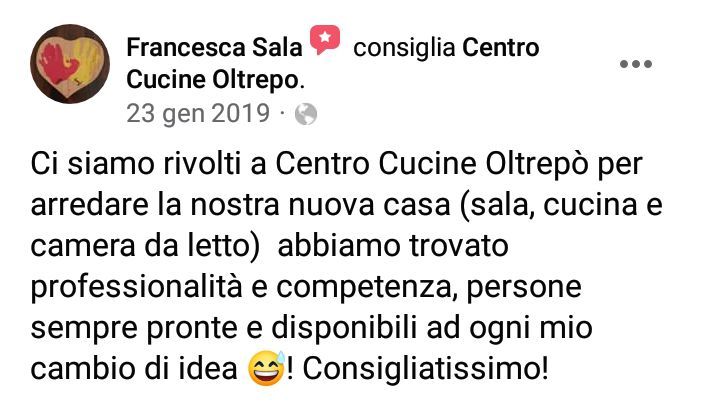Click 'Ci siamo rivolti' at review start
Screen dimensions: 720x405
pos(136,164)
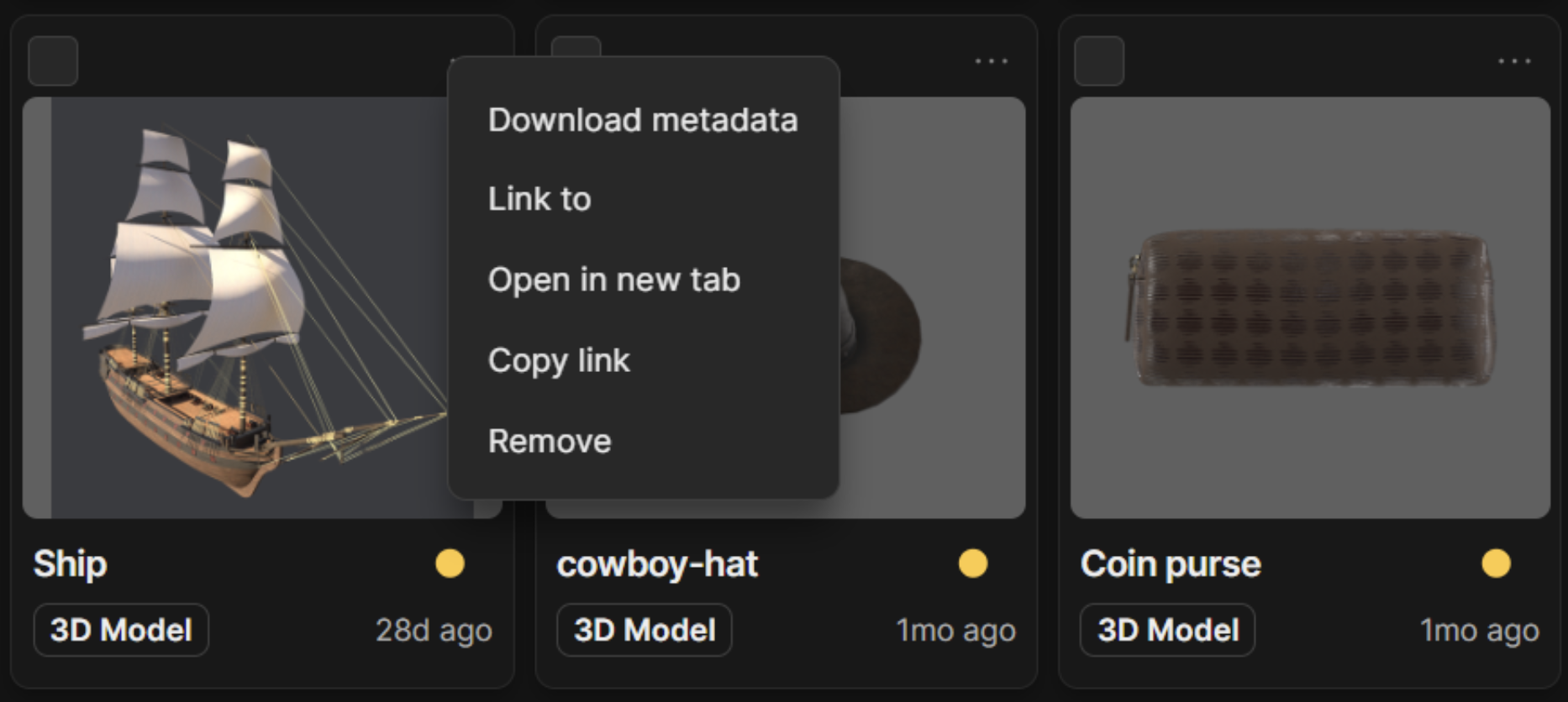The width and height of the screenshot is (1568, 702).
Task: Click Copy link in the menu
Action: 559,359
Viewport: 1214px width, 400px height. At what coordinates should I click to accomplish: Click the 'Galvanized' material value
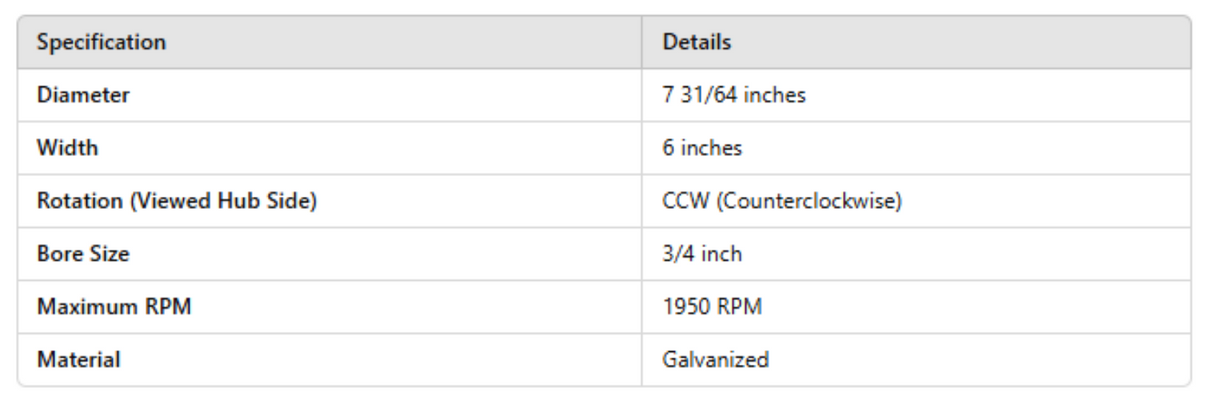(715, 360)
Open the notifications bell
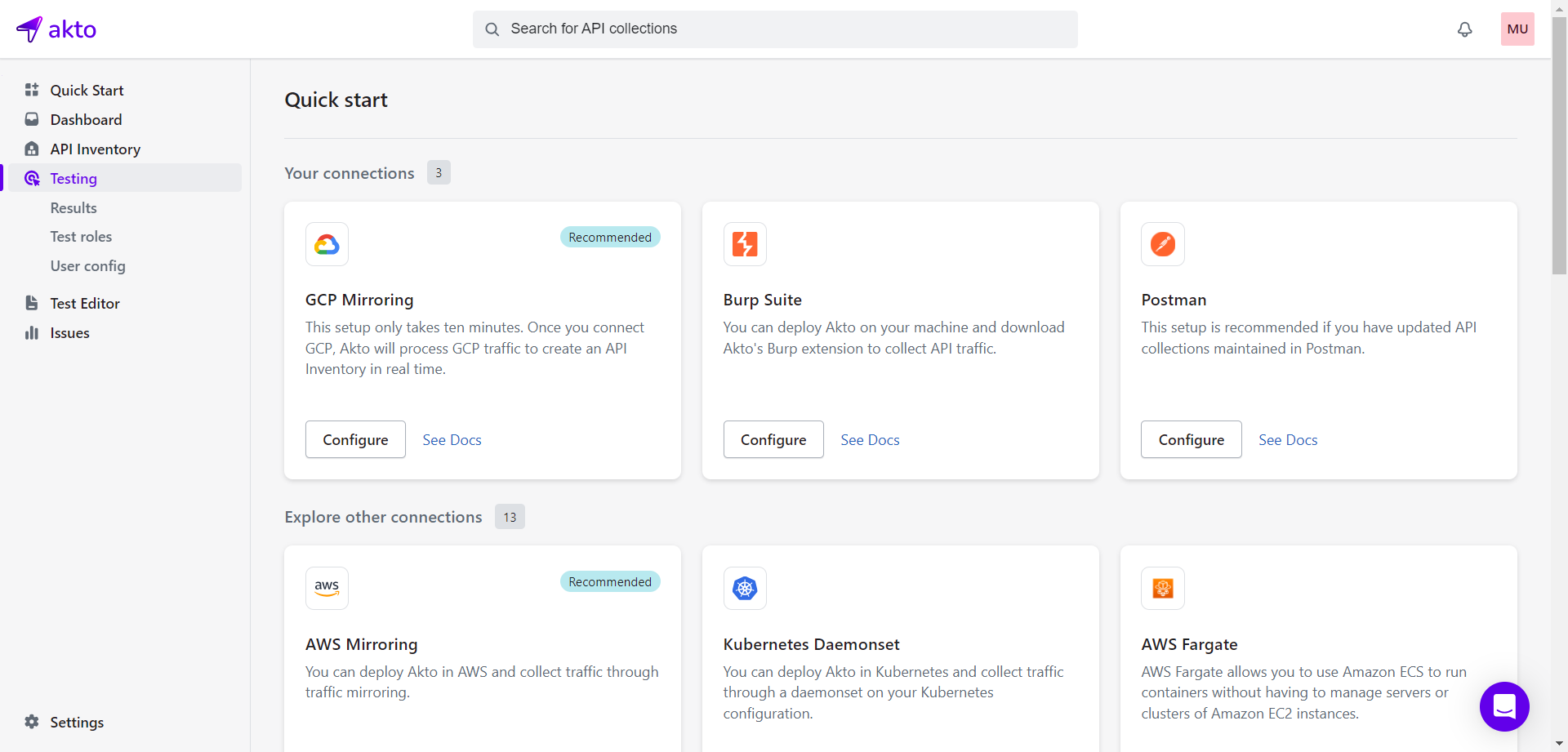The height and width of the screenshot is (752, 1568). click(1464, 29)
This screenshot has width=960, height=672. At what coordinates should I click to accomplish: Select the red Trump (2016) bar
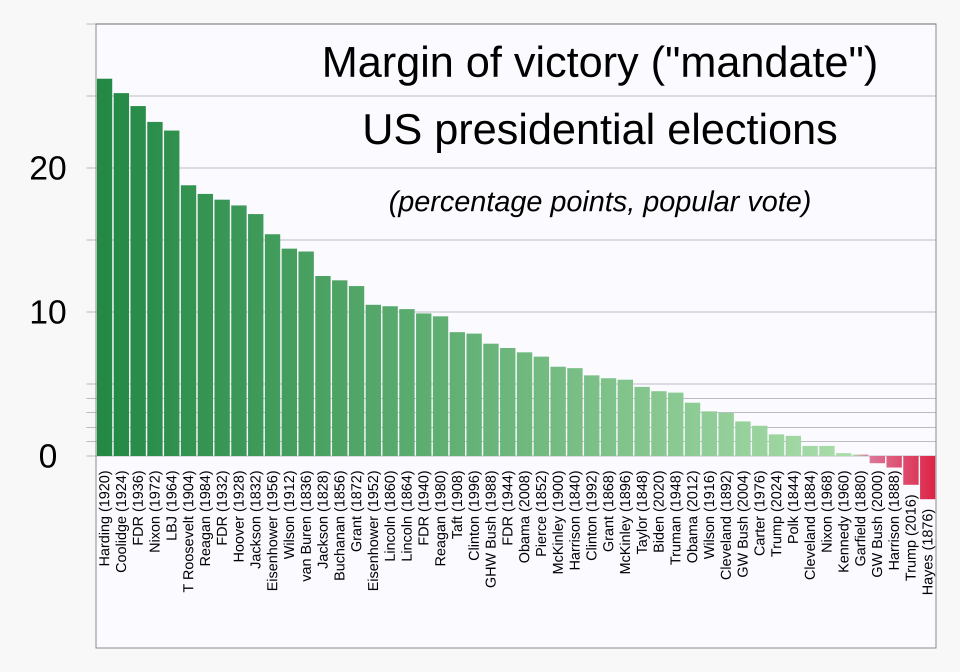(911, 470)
...
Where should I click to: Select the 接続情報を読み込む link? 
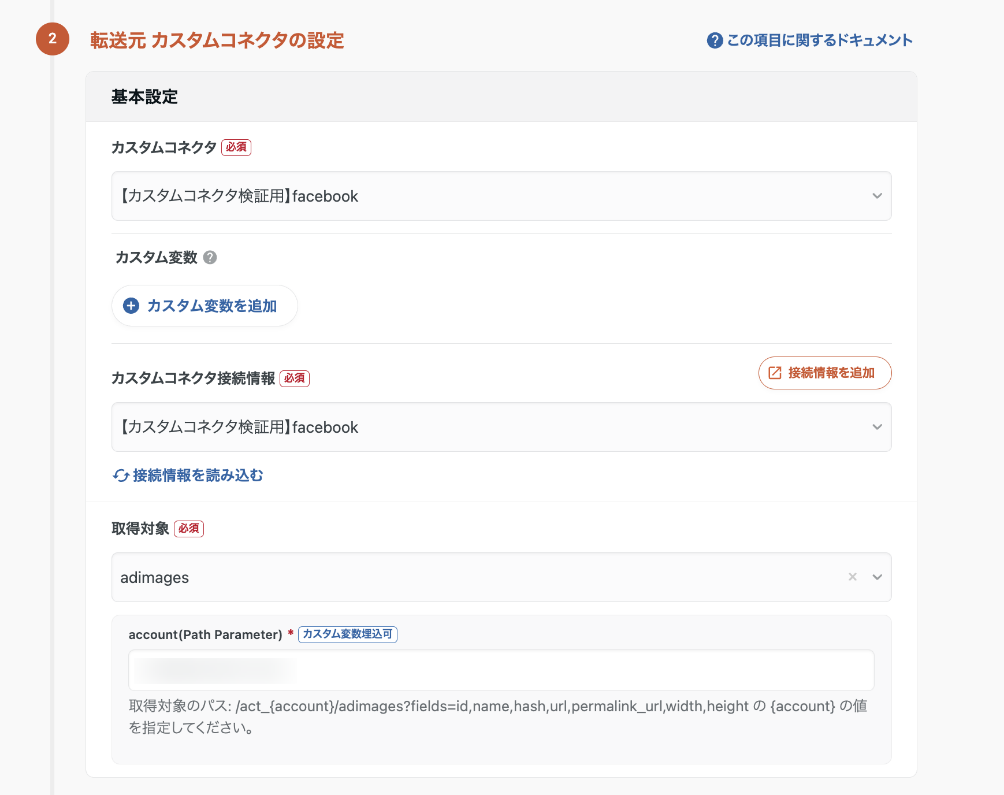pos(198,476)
---
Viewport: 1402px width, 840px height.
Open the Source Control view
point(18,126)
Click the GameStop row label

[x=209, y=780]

## SET EXERCISE
Transcribe the lines between the one holding "Viewport: 1214px width, 400px" and the one holding "The height and", inclusive, leaving out the pictures.

## ANSWER TO THE EXERCISE
Viewport: 1214px width, 400px height. At what coordinates should I click to accomplish: Click the 'Galvanized' material value
(715, 360)
Open the notifications bell
The height and width of the screenshot is (752, 1568). click(1464, 29)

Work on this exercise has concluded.